Karen Calderon has a plan for that.
The newest Los Angeles Unified School District student board member — elected by other high school student leaders in the district — will have a voice at school board meetings. At 16, she will be able to put items on the agenda up for discussion at meetings, comment and vote. But her vote is just advisory, so it doesn’t factor into decision-making.
“That was something that really really concerned me,“ Karen said. “We don’t have the resources to truly analyze every single piece that goes before the board.”
So she plans to dig into the issues she cares about — financial literacy, access to better drinking water, rigorous graduation standards — before board meetings. To make her voice count, she wants to talk to board members when they're making the decisions. It’s a strategy that Steve Zimmer, the (adult) board president himself, applauds.
“Karen senses that there are certain issues that seem to be decided before the meeting opens,” Zimmer said. “If the issue is important to her and whom she views as her constituents … I don’t think that Karen’s going to be shy about picking up the phone.”

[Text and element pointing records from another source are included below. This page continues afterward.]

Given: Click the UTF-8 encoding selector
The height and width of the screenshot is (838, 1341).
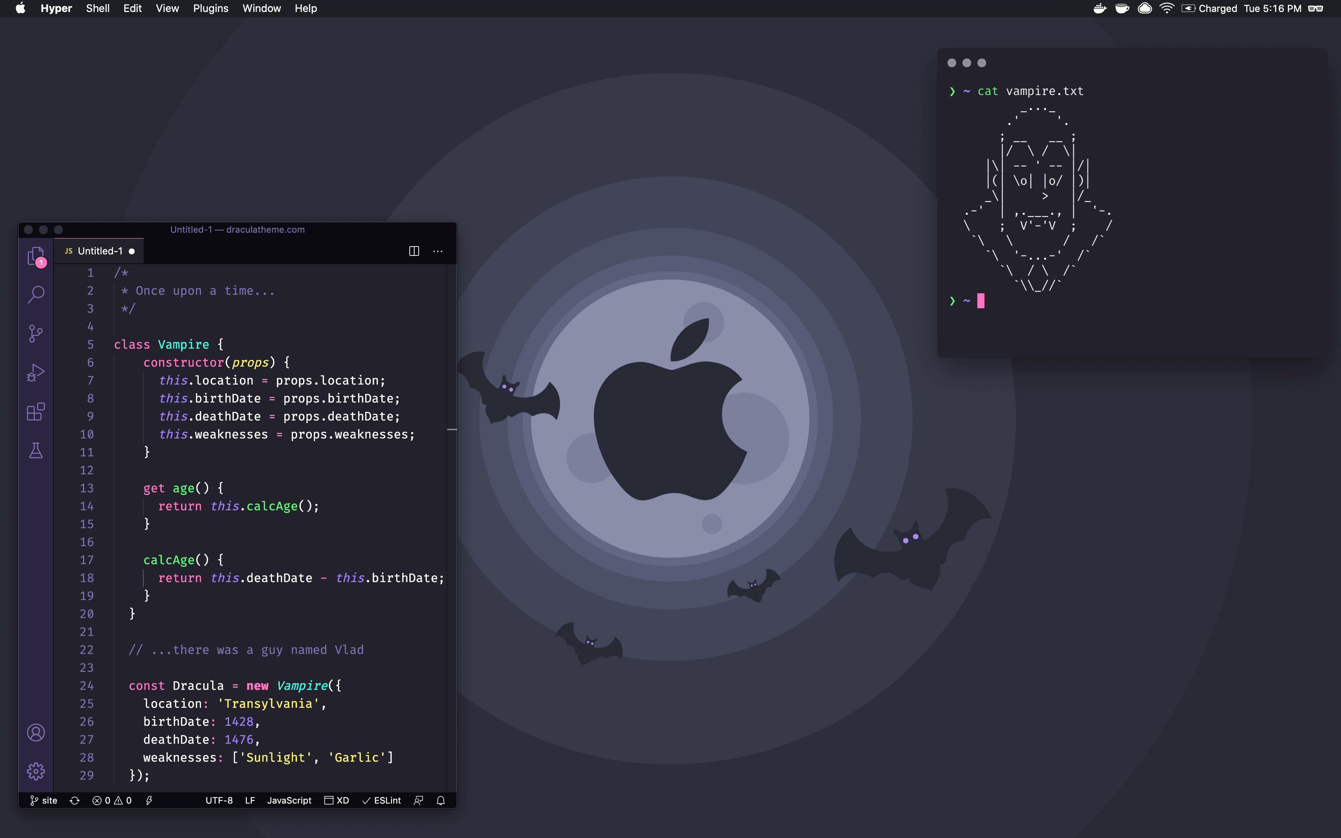Looking at the screenshot, I should click(219, 800).
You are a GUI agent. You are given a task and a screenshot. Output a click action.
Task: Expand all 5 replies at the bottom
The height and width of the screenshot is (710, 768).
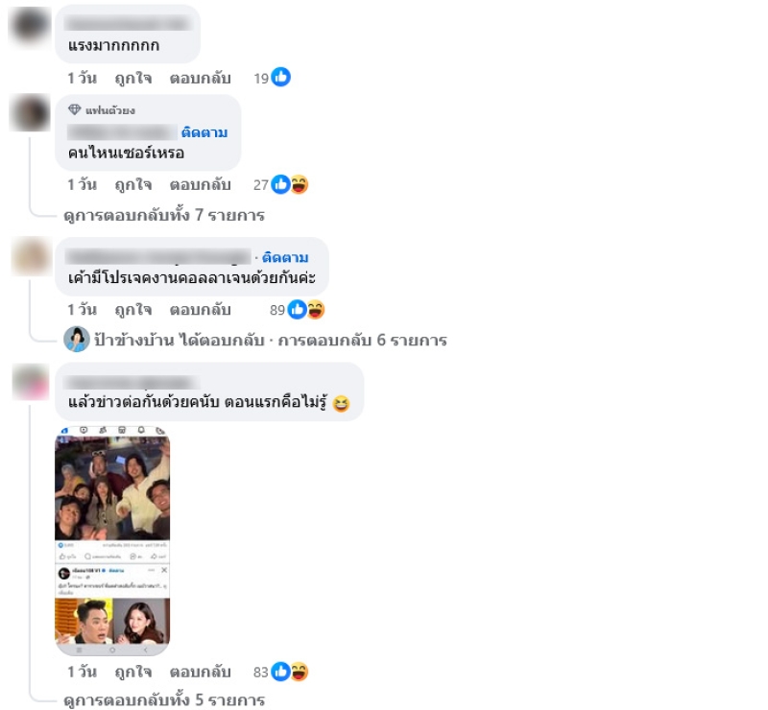[x=164, y=700]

The Alexander Hamilton High School senior is the second student board member in recent history, after thousands demanded a seat at the dais in a 2014 petition.
Karen senses that there are certain issues thatseem to be decided before the meeting opens.
— Steve Zimmer, L.A. Unified board president
The petition came from students in a civic leadership program through the United Way of Greater Los Angeles, who asked why they didn’t have more of a voice on the board, said Elmer Roldan, the nonprofit organization’s director of education programs and policy.
They found a state law that says that a student board position must be created if a certain number of students sign a petition asking a school district for one.
Though the prospect of representing those 650,000 voices is daunting, Karen has roots similar to a number of her peers. Karen’s parents are Salvadoran immigrants — her mother, a housekeeper for a family in the Pacific Palisades, stopped going to school after eighth grade to work in a candle factory; her dad stopped after second grade.
But Karen’s four older siblings have all graduated from high school and have either earned or are pursuing higher education degrees.
During the July 6 board meeting when she was sworn in, Karen thanked her mom, Marta Calderon, for giving her the strength to be successful.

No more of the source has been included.